◆ INSTRUCTIONS FOR THE TASK
Every line with the word "pixels" in it should be extracted from the data that follows.

◆ DATA LISTING

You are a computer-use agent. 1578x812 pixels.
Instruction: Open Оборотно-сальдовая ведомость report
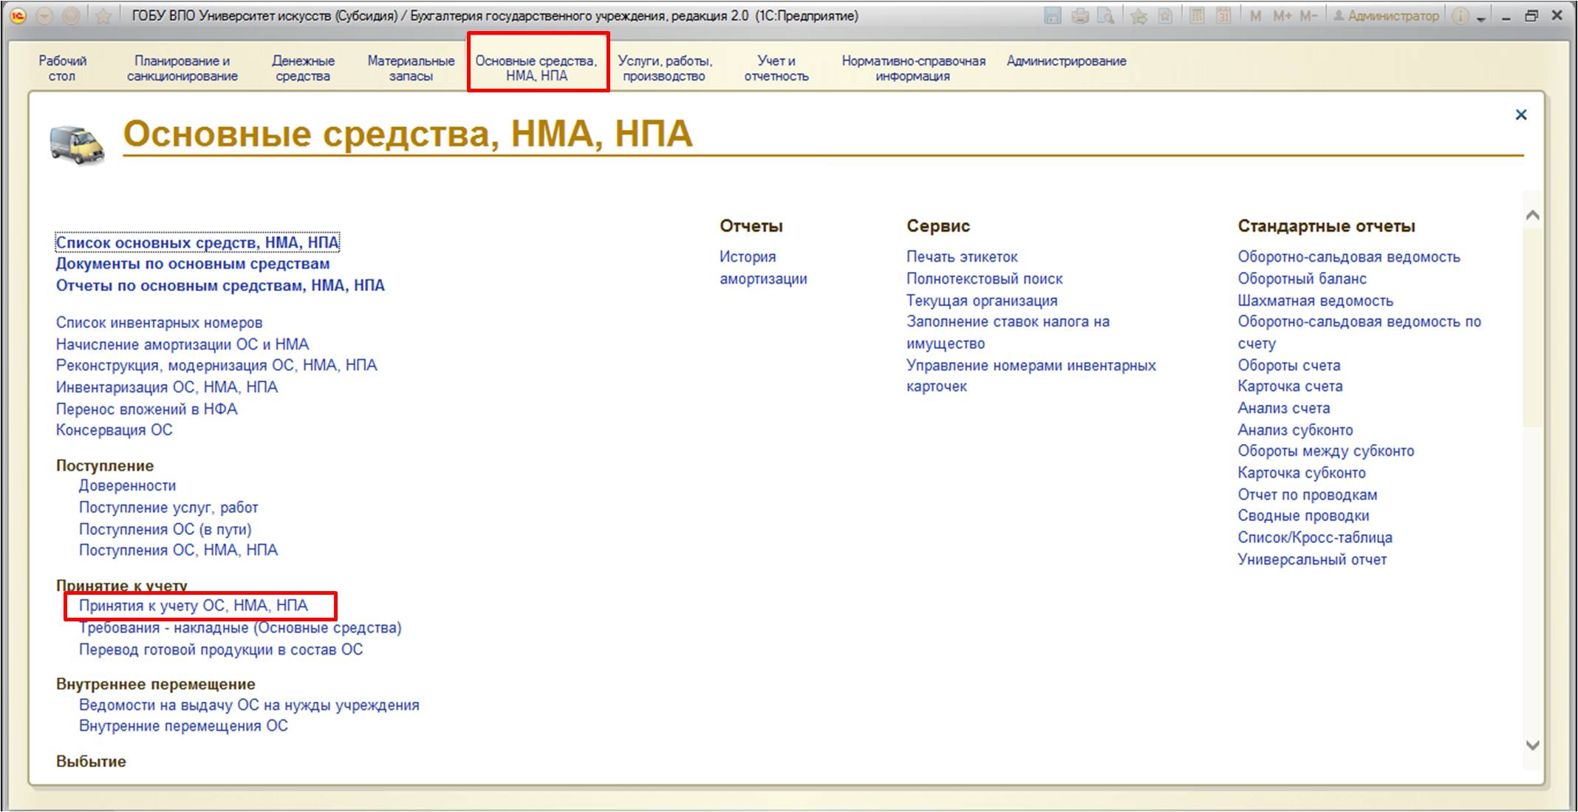(1348, 257)
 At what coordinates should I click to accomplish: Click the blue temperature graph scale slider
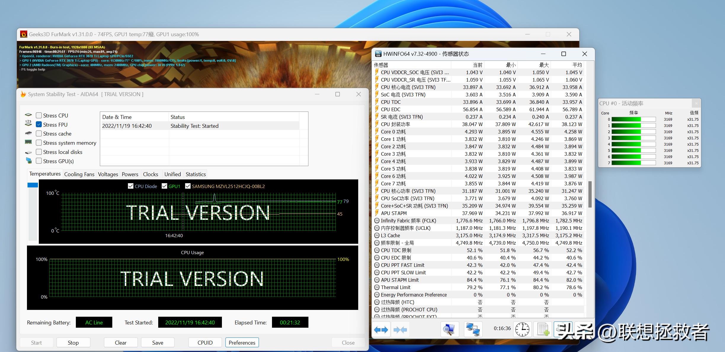click(33, 185)
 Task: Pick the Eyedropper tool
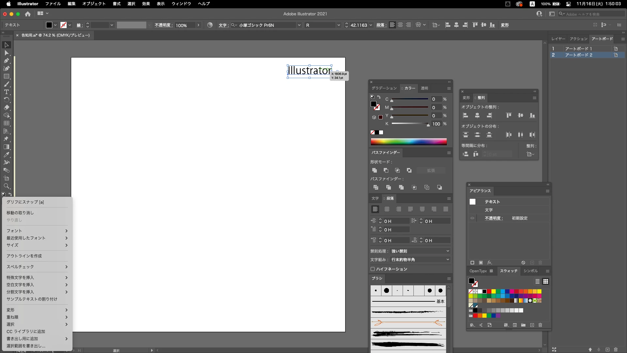tap(6, 155)
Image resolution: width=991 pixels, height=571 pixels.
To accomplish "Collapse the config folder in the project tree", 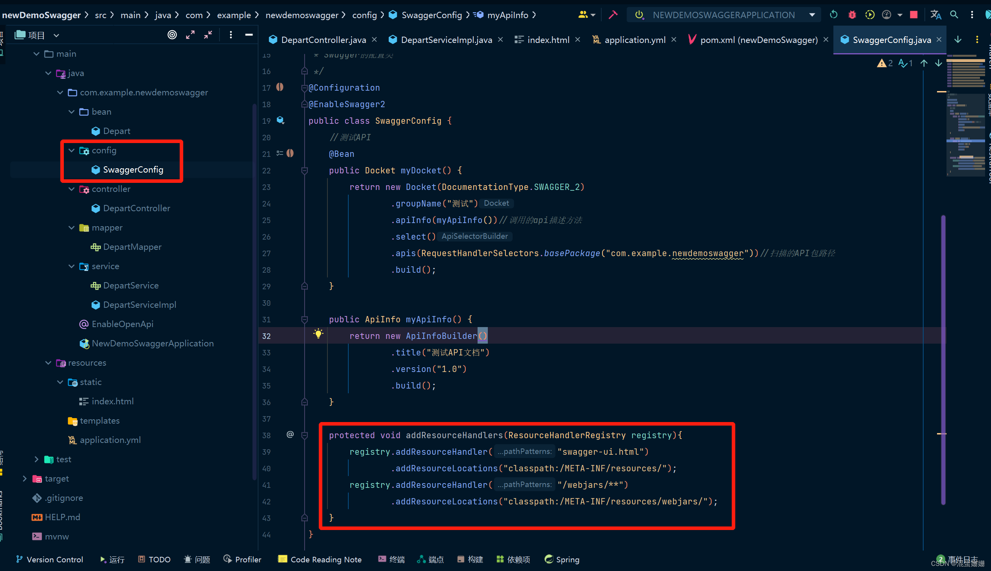I will tap(71, 150).
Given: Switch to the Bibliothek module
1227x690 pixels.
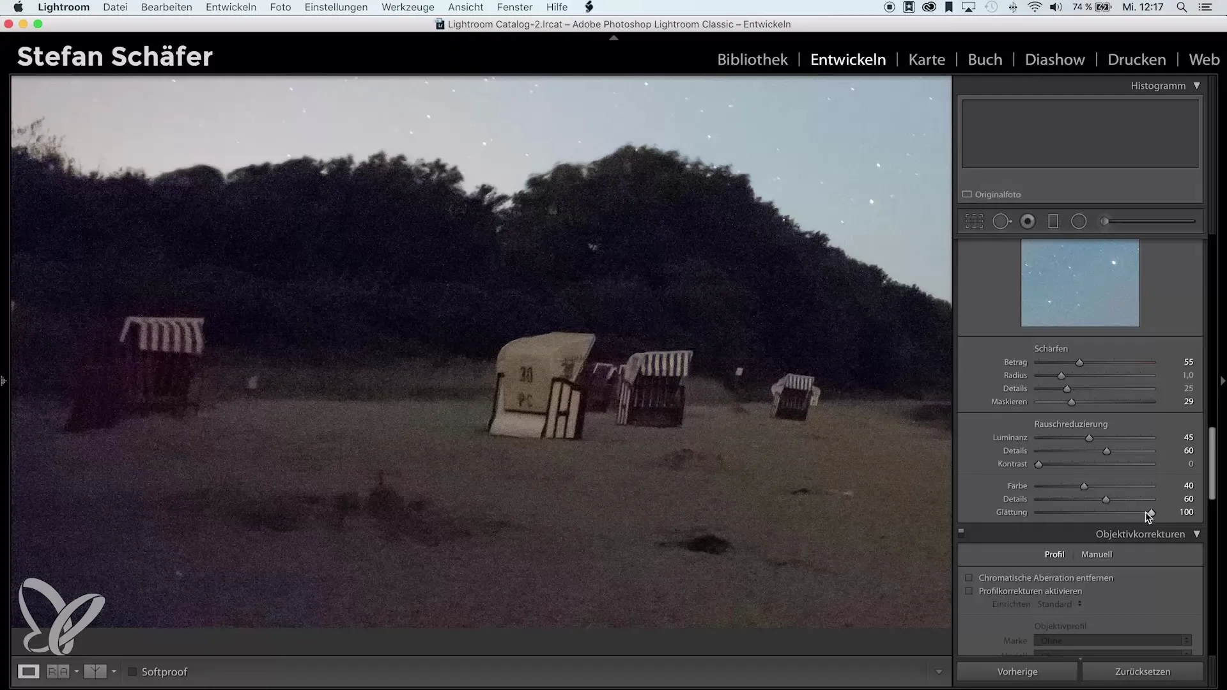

◆ RESPONSE TO THE TASK
You are a computer-use agent. 1578x812 pixels.
Image resolution: width=991 pixels, height=571 pixels.
1227x690 pixels.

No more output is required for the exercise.